• [Exercise objective] Reproduce each line of the entries that carries "will".

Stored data

# # # # #

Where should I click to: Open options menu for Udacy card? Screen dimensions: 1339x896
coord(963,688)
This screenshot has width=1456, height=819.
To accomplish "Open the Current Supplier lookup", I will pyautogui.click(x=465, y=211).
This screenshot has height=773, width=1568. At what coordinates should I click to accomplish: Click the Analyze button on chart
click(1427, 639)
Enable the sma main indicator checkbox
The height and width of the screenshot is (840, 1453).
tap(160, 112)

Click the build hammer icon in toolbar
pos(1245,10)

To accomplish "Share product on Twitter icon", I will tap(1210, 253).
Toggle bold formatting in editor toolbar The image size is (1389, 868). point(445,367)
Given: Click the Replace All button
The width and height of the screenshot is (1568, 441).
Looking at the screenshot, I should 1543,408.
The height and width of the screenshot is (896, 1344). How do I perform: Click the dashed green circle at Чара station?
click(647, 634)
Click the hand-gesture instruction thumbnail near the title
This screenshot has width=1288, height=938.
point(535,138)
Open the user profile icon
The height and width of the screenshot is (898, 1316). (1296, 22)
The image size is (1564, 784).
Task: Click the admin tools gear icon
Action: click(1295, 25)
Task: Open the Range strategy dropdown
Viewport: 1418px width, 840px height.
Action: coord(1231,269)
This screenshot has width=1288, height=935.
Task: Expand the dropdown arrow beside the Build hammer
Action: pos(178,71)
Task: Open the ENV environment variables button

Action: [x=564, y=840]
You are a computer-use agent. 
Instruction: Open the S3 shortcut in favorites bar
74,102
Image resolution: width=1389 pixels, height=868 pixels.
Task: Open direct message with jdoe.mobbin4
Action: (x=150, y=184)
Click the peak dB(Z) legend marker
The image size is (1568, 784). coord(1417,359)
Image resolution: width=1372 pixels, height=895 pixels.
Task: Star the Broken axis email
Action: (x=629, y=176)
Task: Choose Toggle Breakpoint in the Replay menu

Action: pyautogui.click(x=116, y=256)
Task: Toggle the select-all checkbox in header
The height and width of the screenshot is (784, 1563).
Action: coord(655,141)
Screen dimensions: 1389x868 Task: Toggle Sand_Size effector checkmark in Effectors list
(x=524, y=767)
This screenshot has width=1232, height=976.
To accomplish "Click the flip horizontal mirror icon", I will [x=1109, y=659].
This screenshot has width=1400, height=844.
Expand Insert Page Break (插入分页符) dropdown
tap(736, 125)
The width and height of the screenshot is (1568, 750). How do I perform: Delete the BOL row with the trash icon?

# # # # #

• [Problem solution]
To accomplish "Open the Current Supplier lookup", I will pyautogui.click(x=465, y=211).
To accomplish "Share product on Twitter icon", I will tap(1210, 253).
To accomplish "Click the flip horizontal mirror icon", I will [x=1109, y=659].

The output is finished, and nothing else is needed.